Número de abortos em 2013 foi o mais baixo desde a despenalização

Em 2013 registaram-se 17.414 interrupções da gravidez, menos 6,5% do que no ano anterior
12 de maio de 2014 - 15h40



O número de interrupções da gravidez por opção da mulher foi, no ano passado, o mais baixo desde que a despenalização do aborto está em vigor, segundo um relatório divulgado pela Direção-Geral da Saúde (DGS).



Em 2013 registaram-se 17.414 interrupções da gravidez (IG) por opção, menos 6,5% do que no ano anterior, quando já se verificava uma tendência decrescente.
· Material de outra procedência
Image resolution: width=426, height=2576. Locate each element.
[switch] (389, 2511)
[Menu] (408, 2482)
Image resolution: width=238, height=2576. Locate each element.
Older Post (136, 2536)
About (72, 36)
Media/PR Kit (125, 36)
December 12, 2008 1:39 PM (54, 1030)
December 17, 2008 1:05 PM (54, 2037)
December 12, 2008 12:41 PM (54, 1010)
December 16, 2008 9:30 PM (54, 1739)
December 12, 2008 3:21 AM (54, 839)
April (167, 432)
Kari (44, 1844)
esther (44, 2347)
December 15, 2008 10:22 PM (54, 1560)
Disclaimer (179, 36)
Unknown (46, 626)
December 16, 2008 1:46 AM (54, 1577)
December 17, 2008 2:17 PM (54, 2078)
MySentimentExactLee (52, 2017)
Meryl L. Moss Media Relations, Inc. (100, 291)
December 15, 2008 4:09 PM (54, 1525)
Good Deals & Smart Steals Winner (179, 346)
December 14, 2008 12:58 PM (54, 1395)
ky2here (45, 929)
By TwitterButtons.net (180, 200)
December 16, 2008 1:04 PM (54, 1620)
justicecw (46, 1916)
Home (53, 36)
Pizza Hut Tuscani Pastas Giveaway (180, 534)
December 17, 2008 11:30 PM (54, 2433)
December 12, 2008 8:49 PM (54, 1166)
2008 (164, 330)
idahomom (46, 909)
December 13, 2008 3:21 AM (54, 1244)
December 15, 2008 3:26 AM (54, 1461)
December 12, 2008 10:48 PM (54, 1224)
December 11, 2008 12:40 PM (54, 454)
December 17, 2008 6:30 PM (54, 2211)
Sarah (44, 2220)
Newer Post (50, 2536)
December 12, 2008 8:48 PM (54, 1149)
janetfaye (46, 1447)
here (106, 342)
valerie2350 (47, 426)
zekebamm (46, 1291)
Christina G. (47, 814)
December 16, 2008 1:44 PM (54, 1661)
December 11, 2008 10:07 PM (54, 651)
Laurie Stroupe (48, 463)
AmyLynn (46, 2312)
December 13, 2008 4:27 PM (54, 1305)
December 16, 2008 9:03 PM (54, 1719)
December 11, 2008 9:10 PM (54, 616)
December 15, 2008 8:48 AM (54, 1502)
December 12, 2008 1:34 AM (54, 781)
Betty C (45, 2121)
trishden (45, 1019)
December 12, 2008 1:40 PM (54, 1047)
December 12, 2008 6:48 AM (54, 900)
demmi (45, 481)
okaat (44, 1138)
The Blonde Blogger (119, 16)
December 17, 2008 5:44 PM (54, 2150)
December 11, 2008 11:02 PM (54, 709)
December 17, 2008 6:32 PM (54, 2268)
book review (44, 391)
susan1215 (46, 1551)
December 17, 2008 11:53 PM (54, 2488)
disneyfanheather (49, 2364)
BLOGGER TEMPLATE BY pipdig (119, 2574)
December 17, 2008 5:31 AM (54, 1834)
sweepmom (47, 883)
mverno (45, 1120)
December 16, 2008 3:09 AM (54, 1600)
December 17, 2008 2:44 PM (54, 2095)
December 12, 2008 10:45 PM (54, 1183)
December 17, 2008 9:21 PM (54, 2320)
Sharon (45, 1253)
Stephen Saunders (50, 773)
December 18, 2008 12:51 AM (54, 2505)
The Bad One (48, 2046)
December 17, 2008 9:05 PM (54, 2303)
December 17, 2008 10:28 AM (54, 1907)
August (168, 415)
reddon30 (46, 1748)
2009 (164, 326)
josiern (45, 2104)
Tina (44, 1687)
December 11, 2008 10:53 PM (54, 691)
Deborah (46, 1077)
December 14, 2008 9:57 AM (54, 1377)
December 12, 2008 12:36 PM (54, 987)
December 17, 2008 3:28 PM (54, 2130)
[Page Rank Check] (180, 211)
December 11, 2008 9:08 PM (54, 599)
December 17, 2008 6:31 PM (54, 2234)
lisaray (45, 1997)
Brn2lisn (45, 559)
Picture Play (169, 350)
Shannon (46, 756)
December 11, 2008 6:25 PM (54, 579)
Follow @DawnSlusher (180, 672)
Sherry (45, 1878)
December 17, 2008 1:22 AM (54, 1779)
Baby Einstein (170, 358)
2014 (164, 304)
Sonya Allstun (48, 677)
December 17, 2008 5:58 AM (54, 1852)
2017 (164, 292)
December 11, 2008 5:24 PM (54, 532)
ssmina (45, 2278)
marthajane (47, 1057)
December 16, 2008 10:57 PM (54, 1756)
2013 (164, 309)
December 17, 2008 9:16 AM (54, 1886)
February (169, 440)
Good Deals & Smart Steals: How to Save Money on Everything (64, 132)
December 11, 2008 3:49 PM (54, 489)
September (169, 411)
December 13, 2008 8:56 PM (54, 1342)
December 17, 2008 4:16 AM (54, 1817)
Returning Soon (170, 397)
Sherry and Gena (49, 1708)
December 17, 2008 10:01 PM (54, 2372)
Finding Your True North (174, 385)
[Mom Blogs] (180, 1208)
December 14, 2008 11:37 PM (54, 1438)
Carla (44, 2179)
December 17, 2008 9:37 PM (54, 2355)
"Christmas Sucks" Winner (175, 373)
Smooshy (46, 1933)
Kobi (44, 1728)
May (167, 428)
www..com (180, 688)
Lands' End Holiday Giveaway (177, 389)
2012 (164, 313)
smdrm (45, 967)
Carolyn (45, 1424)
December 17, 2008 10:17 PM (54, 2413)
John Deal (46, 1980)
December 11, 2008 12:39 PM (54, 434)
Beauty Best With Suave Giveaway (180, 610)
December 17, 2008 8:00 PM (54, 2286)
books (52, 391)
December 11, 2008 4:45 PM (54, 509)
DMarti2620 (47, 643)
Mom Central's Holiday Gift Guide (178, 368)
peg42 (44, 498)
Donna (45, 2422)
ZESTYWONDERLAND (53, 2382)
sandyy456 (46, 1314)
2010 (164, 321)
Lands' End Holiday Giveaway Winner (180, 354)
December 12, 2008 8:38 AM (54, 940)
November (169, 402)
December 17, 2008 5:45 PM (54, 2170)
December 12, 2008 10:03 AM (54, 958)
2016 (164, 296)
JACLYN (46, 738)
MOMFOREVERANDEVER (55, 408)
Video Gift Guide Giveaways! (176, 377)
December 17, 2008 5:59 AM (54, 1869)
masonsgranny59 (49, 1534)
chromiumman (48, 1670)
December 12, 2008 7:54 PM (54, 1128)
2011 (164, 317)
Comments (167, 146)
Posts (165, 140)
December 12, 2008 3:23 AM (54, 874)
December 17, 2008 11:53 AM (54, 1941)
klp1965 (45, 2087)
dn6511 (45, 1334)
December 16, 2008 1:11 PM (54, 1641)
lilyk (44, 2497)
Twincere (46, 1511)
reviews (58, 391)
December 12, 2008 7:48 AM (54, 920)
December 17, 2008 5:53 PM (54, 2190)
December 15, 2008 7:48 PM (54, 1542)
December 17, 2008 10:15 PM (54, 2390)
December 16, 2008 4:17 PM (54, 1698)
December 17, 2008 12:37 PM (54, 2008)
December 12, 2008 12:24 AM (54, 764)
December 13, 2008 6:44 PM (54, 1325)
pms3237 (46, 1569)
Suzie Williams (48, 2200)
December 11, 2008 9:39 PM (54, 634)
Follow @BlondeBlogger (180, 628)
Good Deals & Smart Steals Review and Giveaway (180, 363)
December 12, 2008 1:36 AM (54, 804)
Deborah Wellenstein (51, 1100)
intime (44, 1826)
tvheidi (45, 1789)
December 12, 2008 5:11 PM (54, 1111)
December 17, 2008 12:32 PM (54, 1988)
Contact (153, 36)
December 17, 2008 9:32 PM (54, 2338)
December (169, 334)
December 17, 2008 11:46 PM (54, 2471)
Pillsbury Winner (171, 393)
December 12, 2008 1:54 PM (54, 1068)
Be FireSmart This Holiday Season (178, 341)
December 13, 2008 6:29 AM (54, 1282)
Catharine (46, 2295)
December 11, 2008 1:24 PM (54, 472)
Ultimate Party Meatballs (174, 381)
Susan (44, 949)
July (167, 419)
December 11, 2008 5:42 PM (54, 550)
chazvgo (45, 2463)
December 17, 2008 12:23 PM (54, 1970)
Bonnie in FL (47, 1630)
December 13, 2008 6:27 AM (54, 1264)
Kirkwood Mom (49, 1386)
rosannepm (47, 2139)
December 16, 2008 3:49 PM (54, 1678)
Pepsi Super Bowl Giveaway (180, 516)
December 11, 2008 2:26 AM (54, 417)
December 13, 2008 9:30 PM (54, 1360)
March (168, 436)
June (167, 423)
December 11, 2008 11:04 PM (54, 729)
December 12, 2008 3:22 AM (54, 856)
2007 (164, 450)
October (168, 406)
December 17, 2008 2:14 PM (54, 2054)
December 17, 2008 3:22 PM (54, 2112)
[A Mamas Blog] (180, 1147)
“Em 2010 e 2011 registou-se uma estabilização dos números de IG realizadas. E nos dois últimos anos tem-se assistido à sua diminuição”, refere o documento divulgado no site da DGS.



Desde que a legislação que despenalizou o aborto entrou em vigor, assistiu-se a uma diminuição de 3,5% das interrupções da gravidez por todos os motivos e de 3,3% das feitas por opção da mulher.



A lei que despenaliza a interrupção da gravidez entrou em vigor em meados de 2007, tendo 2008 sido o primeiro ano com dados completos.



Segundo o documento, em 2013, tal como já aconteceu em anos anteriores, IG por opção da mulher nas primeiras 10 semanas constituem cerca de 97% do total das interrupções realizadas.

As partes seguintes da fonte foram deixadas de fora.